We may not see great art, profound wisdom or new insights during the coming weeks of school closure.

But who knows? I live in hope, and hope is something that we all should share at a time when we are working together, in isolation, to meet this most serious of challenges.

Nicholas Hammond


“You have brains in your head…”

“You have brains in your head. You have feet in your shoes. You can steer yourself any direction you choose. You’re on your own. And you know what you know. And YOU are the one who’ll decide where to go…”

Theodor Geisel
World Book Day at the JSC

This week saw the anniversary of a ground-breaking author’s birth. An author who has affected lives and entertained in equal measure. An author who has influenced and educated but is probably not often recognised for having this massive influence. I write of course of Theodor Geisel. No, me neither. Geisel published his first book And to think that I saw it on Mulberry Street in 1937 but he did not rise to fame until the publication of a book commissioned by an educational specialist designed to encourage children to read independently. He was given a list of 300 words and had to write his book using those words only. Happily, the words “cat” and “hat” were on the list and the rest is, as they say, Green Eggs and Ham (which uses a miserly 50 words and only 1 with more than one syllable). I wonder how many in our community count Dr. Seuss’ books as being some of the first that they enjoyed. One of the reasons for his ongoing popularity is that Dr. Seuss’ books are some of the first to be read independently. They are often the books that we read to adults with pride when we were a little younger. They are a sign of independence, and with it, freedom from Mum and Dad having to read to you.

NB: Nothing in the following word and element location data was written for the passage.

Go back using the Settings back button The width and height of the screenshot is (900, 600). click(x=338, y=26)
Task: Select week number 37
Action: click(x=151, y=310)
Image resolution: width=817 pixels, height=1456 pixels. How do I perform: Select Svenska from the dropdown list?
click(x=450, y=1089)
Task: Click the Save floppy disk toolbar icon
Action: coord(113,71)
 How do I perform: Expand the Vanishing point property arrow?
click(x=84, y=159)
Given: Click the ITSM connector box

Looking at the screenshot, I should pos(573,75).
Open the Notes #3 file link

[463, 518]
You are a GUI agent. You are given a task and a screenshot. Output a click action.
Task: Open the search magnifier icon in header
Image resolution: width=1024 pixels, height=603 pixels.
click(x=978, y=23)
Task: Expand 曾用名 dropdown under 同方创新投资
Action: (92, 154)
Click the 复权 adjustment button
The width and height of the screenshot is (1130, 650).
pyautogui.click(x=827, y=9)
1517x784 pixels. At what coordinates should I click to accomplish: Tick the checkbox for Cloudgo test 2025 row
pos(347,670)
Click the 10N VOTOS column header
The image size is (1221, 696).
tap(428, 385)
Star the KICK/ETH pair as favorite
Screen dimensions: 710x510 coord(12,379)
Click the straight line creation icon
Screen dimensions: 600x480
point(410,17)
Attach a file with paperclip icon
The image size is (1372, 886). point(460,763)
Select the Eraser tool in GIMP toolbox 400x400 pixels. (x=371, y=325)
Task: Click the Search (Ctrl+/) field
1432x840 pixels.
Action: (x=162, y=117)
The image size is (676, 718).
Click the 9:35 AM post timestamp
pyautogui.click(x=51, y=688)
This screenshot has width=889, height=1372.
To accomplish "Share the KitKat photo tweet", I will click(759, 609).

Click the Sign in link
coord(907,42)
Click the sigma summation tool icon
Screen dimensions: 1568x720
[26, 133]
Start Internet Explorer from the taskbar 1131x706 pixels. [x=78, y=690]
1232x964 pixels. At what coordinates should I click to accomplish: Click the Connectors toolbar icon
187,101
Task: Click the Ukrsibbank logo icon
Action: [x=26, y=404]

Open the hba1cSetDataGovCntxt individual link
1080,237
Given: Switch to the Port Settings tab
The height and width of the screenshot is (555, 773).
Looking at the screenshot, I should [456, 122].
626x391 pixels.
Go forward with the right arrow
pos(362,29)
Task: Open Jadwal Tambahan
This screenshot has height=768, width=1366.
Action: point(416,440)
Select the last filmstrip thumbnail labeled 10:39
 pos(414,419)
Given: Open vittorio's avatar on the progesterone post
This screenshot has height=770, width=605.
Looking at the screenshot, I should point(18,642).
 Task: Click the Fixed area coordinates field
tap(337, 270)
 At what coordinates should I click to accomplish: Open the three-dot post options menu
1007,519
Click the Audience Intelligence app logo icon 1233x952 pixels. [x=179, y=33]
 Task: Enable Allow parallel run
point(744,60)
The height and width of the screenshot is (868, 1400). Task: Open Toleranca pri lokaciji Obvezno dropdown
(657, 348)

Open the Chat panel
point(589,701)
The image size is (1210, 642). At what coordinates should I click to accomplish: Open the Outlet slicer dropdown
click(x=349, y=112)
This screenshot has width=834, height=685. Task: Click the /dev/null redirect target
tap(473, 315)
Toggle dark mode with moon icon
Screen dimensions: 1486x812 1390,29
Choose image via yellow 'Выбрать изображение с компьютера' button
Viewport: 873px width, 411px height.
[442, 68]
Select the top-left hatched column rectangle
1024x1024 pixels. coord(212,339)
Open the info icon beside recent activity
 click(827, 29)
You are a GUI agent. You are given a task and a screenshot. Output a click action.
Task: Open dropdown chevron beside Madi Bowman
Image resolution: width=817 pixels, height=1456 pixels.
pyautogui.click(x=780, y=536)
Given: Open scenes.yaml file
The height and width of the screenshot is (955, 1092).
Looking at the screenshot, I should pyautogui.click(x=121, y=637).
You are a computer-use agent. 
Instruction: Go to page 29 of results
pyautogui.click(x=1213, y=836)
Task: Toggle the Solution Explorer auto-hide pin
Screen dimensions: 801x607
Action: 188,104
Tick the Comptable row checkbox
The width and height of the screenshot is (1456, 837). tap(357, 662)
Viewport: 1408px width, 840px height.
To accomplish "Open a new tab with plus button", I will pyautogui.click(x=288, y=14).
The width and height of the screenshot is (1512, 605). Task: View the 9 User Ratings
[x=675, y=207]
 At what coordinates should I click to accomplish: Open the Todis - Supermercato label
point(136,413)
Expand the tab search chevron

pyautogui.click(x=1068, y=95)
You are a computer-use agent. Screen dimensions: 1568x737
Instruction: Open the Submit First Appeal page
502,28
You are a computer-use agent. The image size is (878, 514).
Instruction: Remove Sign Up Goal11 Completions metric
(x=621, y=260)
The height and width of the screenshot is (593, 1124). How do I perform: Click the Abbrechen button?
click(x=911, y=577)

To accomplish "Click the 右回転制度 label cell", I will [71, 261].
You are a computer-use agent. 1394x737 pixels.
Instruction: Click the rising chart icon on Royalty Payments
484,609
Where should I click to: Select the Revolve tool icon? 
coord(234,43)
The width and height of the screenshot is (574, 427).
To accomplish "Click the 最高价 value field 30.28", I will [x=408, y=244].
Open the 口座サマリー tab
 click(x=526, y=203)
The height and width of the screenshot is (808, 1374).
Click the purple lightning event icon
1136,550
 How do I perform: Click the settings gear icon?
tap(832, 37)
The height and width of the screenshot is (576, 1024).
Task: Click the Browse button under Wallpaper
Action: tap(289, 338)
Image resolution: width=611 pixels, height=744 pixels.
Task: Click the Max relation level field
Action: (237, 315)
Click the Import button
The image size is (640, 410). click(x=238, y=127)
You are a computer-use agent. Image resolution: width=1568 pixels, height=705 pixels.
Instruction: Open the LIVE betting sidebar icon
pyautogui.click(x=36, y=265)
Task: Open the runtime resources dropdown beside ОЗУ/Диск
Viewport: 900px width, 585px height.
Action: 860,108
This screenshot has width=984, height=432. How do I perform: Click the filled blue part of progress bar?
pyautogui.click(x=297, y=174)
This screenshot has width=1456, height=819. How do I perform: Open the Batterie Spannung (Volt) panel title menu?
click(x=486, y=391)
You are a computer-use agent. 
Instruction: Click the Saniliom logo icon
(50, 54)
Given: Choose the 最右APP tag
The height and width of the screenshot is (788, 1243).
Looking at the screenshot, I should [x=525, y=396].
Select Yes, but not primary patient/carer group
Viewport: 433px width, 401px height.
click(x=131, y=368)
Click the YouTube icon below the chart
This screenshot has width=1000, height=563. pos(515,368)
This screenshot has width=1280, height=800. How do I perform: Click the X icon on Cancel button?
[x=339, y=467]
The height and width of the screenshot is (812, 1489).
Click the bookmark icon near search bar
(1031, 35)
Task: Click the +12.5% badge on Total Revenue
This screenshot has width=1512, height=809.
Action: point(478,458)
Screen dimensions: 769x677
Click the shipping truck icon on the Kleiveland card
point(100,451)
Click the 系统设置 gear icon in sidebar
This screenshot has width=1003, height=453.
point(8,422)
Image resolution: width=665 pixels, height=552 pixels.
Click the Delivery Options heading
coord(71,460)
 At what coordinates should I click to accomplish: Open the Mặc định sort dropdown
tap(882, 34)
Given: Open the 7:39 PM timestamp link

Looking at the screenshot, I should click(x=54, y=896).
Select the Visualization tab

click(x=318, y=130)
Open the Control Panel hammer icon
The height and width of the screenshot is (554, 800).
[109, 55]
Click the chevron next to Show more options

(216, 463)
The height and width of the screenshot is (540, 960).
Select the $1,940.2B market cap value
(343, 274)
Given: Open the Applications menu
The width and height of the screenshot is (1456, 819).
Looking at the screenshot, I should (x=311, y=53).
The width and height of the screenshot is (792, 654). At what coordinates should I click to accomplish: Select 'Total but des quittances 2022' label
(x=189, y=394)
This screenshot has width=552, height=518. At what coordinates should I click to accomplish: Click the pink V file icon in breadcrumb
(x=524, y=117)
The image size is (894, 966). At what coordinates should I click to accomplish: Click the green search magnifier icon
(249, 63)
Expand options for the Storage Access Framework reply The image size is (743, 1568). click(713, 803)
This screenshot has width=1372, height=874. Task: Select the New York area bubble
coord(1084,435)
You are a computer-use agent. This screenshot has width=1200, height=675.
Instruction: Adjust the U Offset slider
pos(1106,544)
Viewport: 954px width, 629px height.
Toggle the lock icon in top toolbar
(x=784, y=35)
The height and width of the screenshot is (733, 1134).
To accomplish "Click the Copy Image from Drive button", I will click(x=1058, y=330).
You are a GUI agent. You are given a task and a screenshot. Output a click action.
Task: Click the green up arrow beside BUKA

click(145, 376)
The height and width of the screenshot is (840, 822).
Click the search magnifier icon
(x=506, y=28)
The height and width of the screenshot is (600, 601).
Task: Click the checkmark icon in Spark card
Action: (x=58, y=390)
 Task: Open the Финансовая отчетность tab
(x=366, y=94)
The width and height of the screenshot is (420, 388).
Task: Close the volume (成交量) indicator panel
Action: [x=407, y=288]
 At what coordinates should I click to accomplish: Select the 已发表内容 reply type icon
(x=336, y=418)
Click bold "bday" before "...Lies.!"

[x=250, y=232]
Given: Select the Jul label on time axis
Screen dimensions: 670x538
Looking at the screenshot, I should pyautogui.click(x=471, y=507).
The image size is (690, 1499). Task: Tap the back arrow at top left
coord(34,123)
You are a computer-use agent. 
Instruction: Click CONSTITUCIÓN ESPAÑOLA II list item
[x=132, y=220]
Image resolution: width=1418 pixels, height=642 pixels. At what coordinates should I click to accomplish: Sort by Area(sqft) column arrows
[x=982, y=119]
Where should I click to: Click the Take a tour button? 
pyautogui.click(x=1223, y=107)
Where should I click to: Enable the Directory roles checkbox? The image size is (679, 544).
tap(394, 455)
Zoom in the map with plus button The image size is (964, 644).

It will come as no surprise that this week has been dominated by questions of “what if?” Our plans for maintaining educational services in the event of a COVID-19 shutdown are well advanced. If we are instructed to lock our doors, then pupils will have to rediscover their love of independent learning as we will move to a system of remote teaching and learning. Happily, technology means that we will be able to have contact during the period of lockdown and support will be on hand, particularly for those who face exams later in the year. Ultimately any system of remote schooling or distance learning relies on pupils to be motivated to learn. We have learned significant lessons from our colleagues in the Far East who have been locked out since 16th January and we know that there will be some teething problems and inevitable frustrations. But putting all of that aside the biggest challenge we face is that this style of study calls for pupils to engage fully with it. Lessons on-line call for clear focus and real commitment. Studying this way is far more difficult than sitting in a classroom. Our young people will have to be ready to tap into the excitement they felt when reading independently for the first time. They will have to use all the good habits of independent learners – self-monitoring, using scaffolding, being reflective, using feedback constructively to ensure that they make the most of this valuable time.

If we have to close, and that is a big if, our young people will have to work with both independence and enthusiasm. They will have to be ready to self-motivate and they will also have to demonstrate academic maturity. We cannot treat this as another holiday, we need to maintain as much study momentum as we are able. Perhaps variety is the key here. Some screen time, some time working on an exercise book or paper and other time spent reading would seem to me to be an ideal combination.

Whilst I sincerely hope that we remain open I would be interested to see just how independent our learners can be. I suspect I would end up impressed.